Overview

Hydroxychloroquine Post-Exposure Prophylaxis for Coronavirus Disease (COVID-19) Among Health-Care Workers

Status:
Not yet recruiting

Trial end date:
2022-06-01

Target enrollment:
0

Participant gender:
All

Summary

Background: The rapid spread and high infectivity of severe acute respiratory syndrome coronavirus 2 (SARS-CoV2) makes identifying an effective prophylaxis agent highly important.

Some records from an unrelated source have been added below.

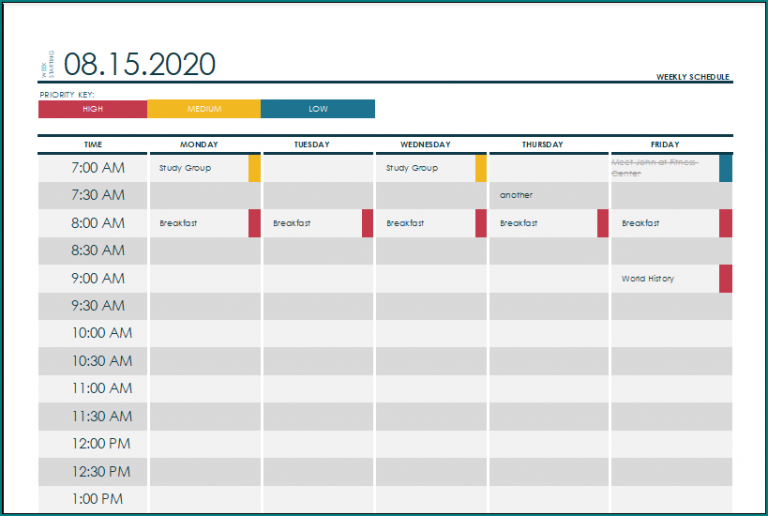Select the red HIGH priority key
Screen dimensions: 768x516
tap(92, 109)
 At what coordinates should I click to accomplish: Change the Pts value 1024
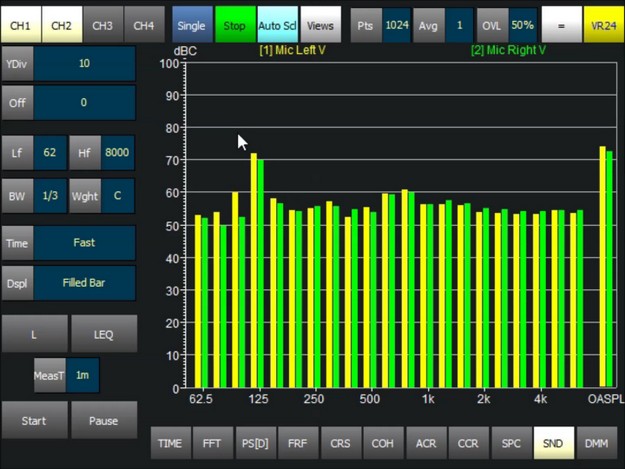tap(396, 25)
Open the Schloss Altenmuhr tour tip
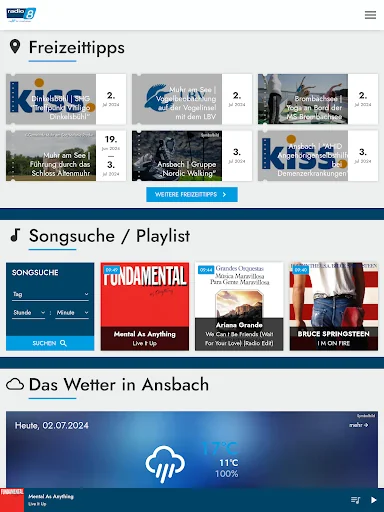This screenshot has height=512, width=384. pyautogui.click(x=66, y=156)
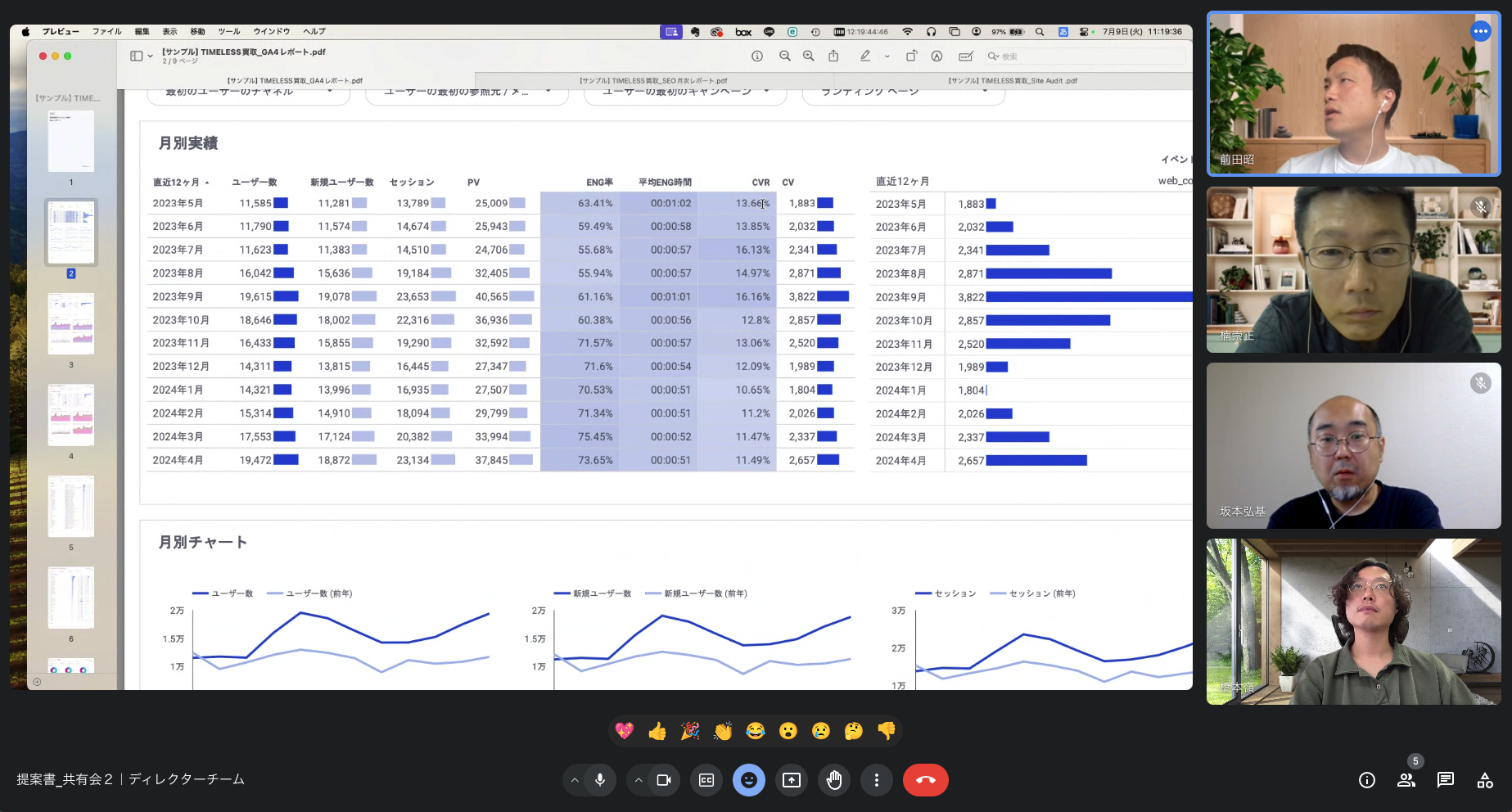Select page 3 thumbnail in sidebar
Screen dimensions: 1512x812
click(x=71, y=324)
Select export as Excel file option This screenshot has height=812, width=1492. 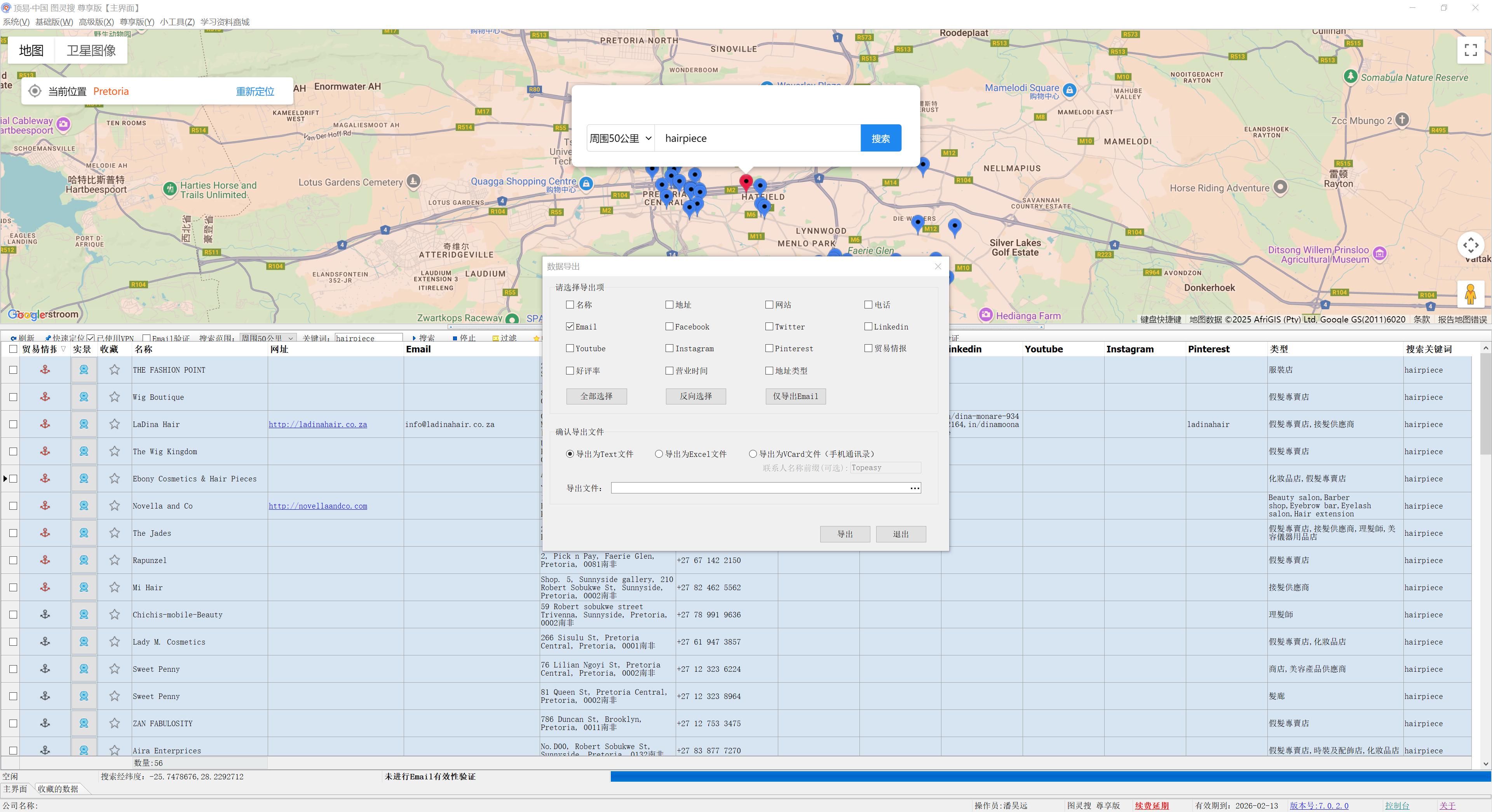click(659, 453)
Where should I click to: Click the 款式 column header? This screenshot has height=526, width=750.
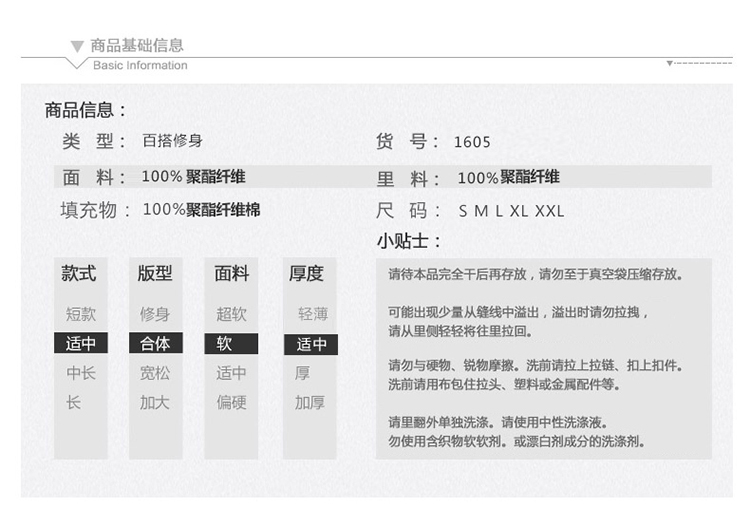pos(79,273)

One of the important target populations for such intervention who are at high risk of exposure are health care workers (HCWs) who may develop disease and/or expose patients and other HCWs. Hydroxychloroquine (HCQ), currently in usage for treatment of severe Coronavirus Disease 2019 (COVID-19), has in addition to in-vitro activities of inhibition of virus replication and immunomodulation, an important role in the inhibition of pre-entry step of the virus to host cells. Such activity in the early stage of infection may play a role in prevention of disease progression. Objectives: To evaluate the effect of HCQ in prevention of clinical disease and reduction of viral shedding among HCWs following exposure to confirmed COVID-19 patients. Study design: Multi-center, randomized controlled, superiority, open label trial Setting: The study will be conducted at Rambam Health Care Campus. Eligibility: Participants eligible for inclusion will include non-pregnant adult (>18 years old) HCWs who were exposed to a confirmed case of COVID-19 without full adherence to droplet precautions. Participants will be eligible in a period no longer than 72 hours after exposure. Intervention: HCQ will be given in the intervention group in a dosage regimen of 400mg BID in the first day followed by 200mg BID for overall 10 days. Participants in the control group will receive no treatment. Treatment will be started no longer than 72 hours following exposure. Outcomes: The primary outcome will be the number of participants who develop clinical signs compatible with COVID 19 (defined in full protocol) within 14 days of exposure. Secondary outcomes will include virologically-confirmed COVID 19, disease severity (need for hospitalization, mechanical ventilation and 30-day mortality) and viral shedding duration (time between first positive PCR to last of two consecutive negative tests) for confirmed COVID 19 cases. Sample size: The trial will test for HCQ's superiority assuming a primary outcome incidence of 20% in the control group and a reduction of 50% with HCQ. The sample size required for a power of 80% (alpha 0.05) is 291 participants per each group.

Phase:

N/A

Accepts Healthy Volunteers?

Accepts Healthy Volunteers

Details

Lead Sponsor:

Rambam Health Care Campus

Treatments:

Hydroxychloroquine

Criteria

Inclusion Criteria:

- Adult participant (>18 years)

- HCW who had a contact without adequate personal protective equipment (PPE) with a
confirmed COVID-19 patient.

- Time between exposure to randomization no longer than 72 hours.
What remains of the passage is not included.